**To do**: The entries below hold a line with "803x517 pixels. How" and a line with "Given: Select the '这样可以吗' message bubble". Return those lines and all that lie between them, exactly and only.

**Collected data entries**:
· · ·
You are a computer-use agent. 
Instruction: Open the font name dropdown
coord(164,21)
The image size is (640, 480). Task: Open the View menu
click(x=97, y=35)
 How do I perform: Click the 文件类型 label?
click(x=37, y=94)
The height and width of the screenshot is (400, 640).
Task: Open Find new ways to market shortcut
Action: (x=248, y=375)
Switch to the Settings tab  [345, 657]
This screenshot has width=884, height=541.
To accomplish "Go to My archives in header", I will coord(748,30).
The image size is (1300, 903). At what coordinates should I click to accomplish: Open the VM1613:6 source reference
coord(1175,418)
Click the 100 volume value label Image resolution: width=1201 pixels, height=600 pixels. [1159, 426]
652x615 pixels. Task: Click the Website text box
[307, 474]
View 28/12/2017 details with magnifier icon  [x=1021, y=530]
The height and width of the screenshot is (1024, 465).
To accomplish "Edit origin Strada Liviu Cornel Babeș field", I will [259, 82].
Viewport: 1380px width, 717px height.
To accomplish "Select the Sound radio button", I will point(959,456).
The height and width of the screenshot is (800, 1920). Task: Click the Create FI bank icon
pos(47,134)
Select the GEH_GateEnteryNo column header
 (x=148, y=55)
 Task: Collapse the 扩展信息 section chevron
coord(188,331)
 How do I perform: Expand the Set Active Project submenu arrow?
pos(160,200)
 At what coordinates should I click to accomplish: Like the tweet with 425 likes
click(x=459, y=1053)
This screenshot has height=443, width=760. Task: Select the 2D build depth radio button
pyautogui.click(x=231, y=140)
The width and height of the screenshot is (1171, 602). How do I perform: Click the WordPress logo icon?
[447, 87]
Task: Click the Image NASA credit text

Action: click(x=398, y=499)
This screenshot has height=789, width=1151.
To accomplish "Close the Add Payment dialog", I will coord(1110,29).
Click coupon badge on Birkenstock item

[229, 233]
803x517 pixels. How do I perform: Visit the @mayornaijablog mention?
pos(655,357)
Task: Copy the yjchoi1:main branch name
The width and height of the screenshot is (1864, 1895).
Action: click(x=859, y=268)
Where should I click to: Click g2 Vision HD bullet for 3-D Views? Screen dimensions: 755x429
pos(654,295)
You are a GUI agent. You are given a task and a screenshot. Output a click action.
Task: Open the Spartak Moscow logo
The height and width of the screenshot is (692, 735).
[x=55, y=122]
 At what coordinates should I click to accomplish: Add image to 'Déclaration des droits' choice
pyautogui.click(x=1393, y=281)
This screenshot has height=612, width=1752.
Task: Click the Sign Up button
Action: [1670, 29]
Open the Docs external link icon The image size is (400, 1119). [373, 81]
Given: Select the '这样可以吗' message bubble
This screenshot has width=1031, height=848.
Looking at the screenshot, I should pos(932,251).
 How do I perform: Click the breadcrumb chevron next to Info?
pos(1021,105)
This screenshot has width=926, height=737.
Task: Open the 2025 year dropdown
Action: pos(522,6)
· · ·
**Reply to the exercise**:
803x517 pixels. How do I perform: Visit the @mayornaijablog mention?
pos(655,357)
Task: Copy the yjchoi1:main branch name
The width and height of the screenshot is (1864, 1895).
Action: click(x=859, y=268)
Where should I click to: Click g2 Vision HD bullet for 3-D Views? Screen dimensions: 755x429
pos(654,295)
You are a GUI agent. You are given a task and a screenshot. Output a click action.
Task: Open the Spartak Moscow logo
The height and width of the screenshot is (692, 735).
[x=55, y=122]
 At what coordinates should I click to accomplish: Add image to 'Déclaration des droits' choice
pyautogui.click(x=1393, y=281)
This screenshot has height=612, width=1752.
Task: Click the Sign Up button
Action: [1670, 29]
Open the Docs external link icon The image size is (400, 1119). [373, 81]
Given: Select the '这样可以吗' message bubble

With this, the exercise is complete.